──────── Available records
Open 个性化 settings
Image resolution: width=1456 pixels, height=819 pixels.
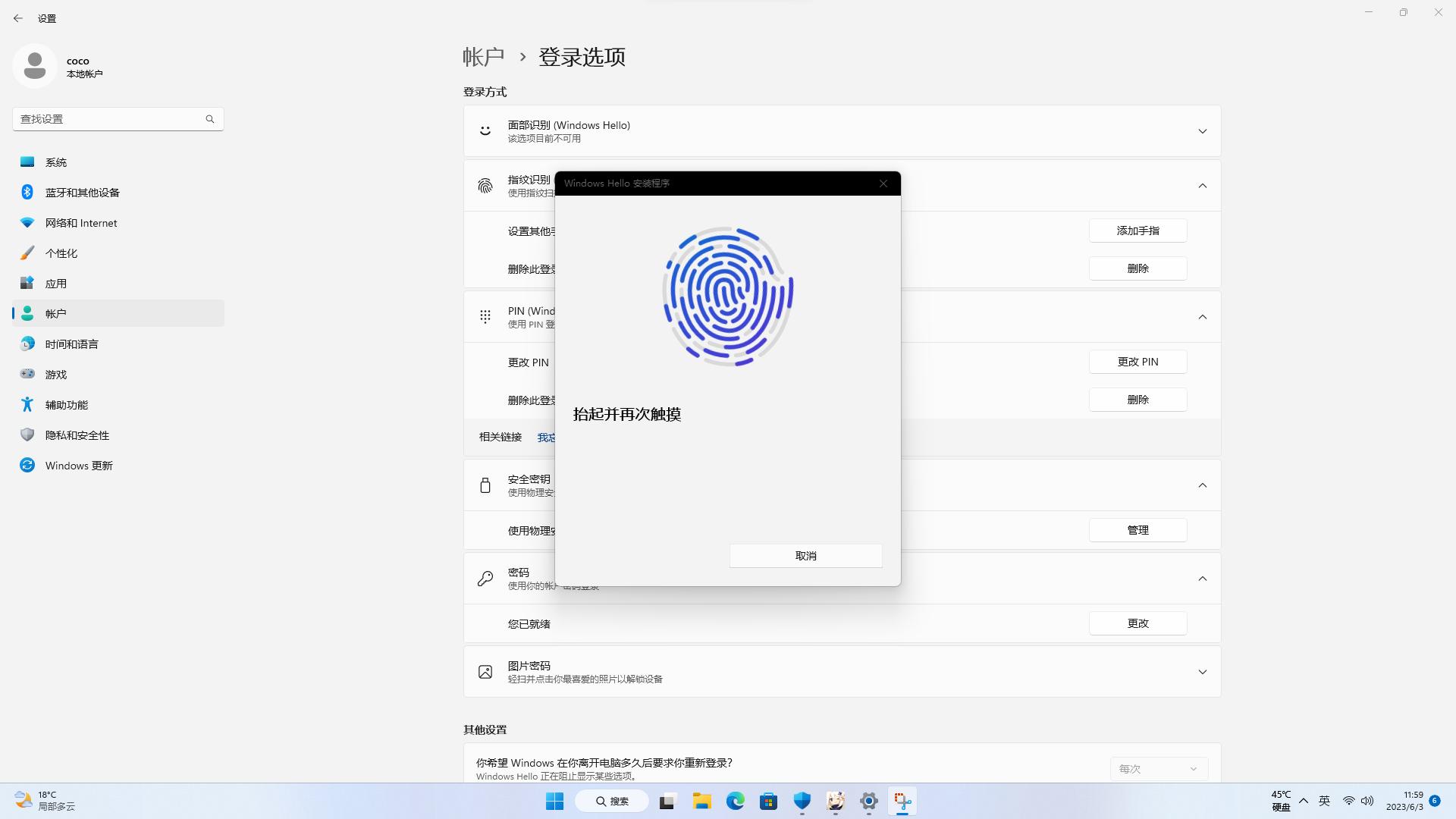pos(61,253)
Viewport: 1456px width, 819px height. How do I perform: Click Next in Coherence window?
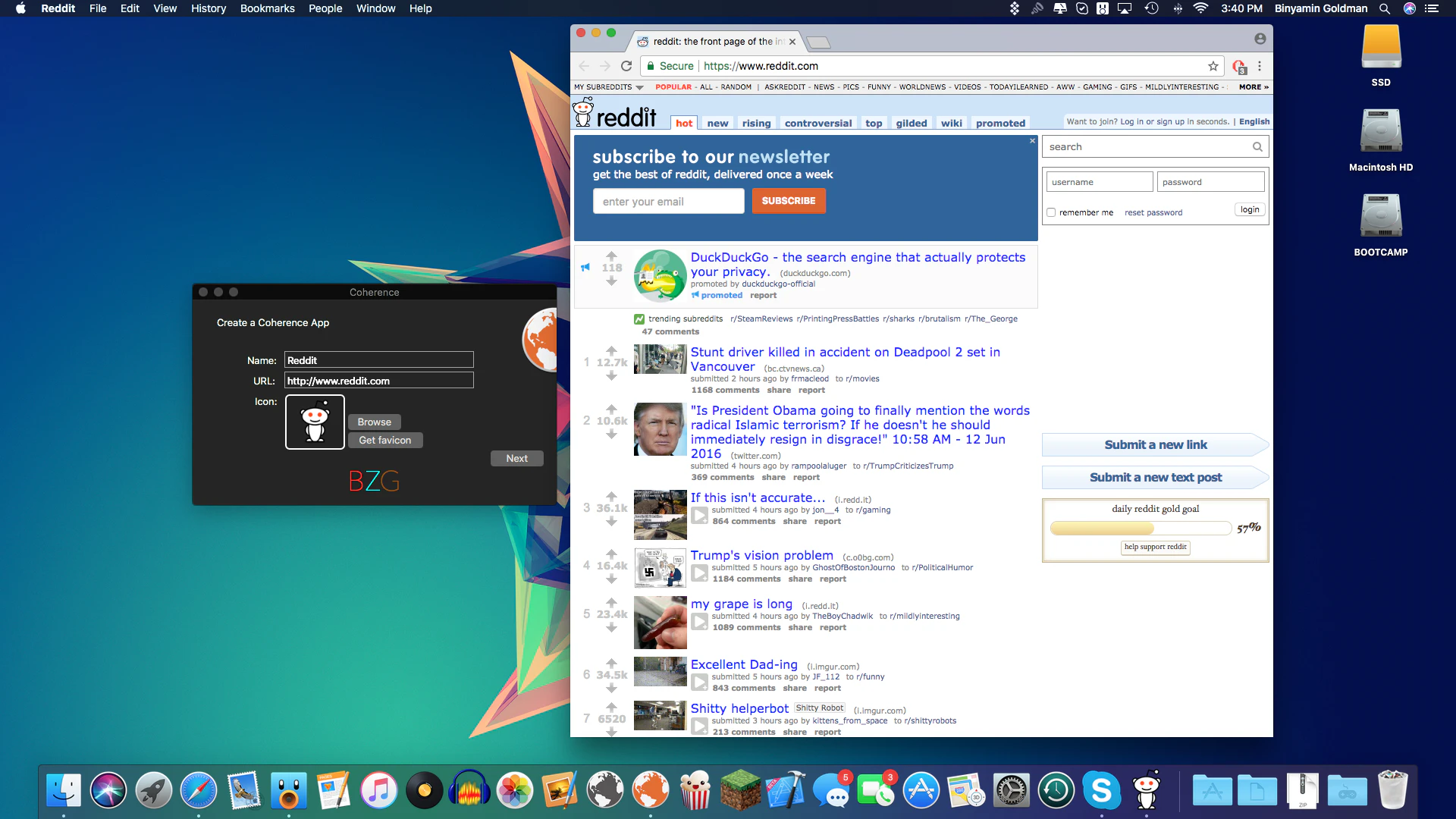(516, 458)
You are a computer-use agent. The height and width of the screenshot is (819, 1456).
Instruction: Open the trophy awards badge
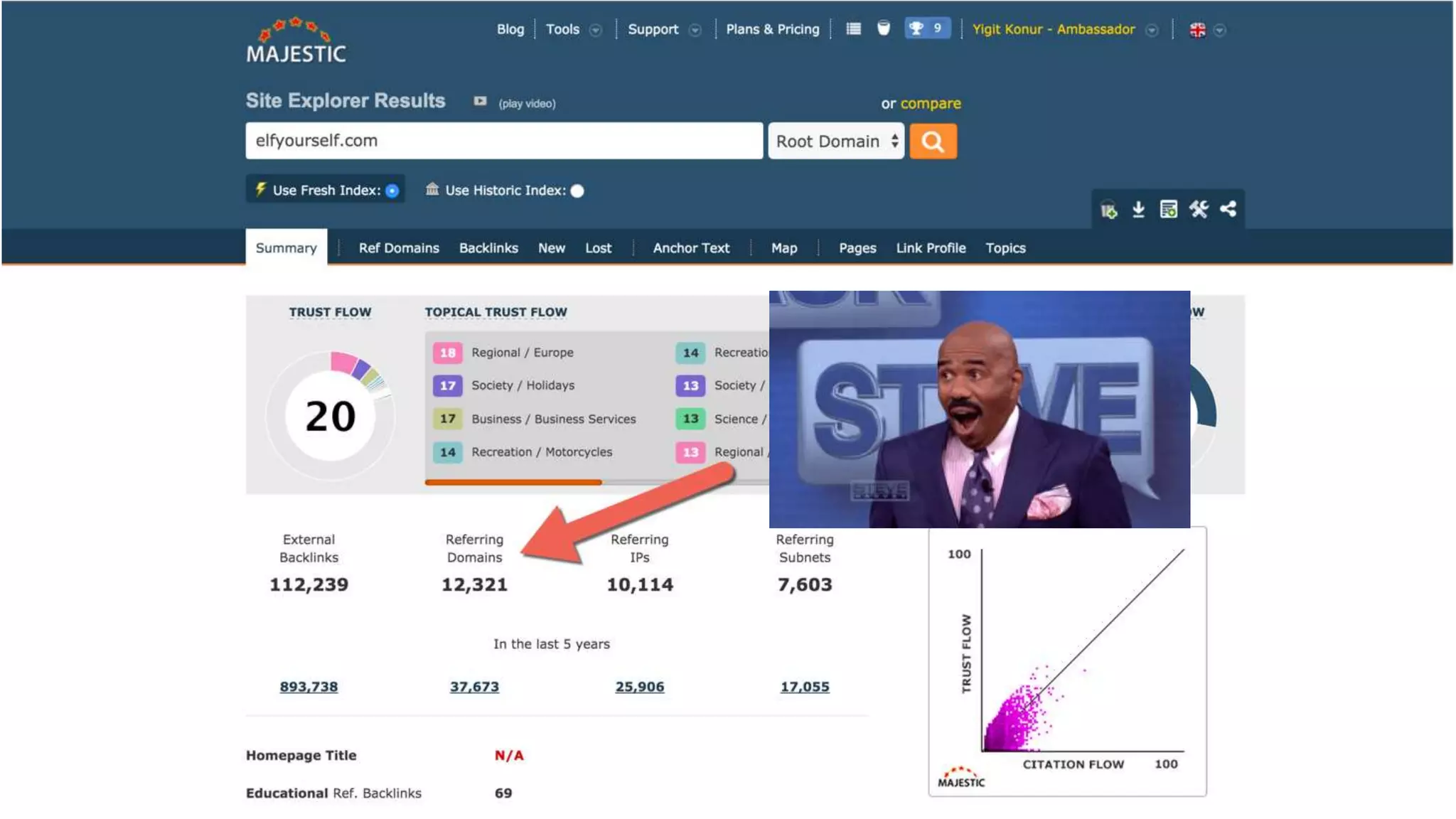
────────────────
To do: Images are not part of the copy. Everything else in the records must be reproduced exactly.

Written reply:
Open 个性化 settings
Image resolution: width=1456 pixels, height=819 pixels.
pos(61,253)
Viewport: 1456px width, 819px height. How do I perform: Click Next in Coherence window?
(516, 458)
You are a computer-use agent. The height and width of the screenshot is (819, 1456).
Instruction: Open the trophy awards badge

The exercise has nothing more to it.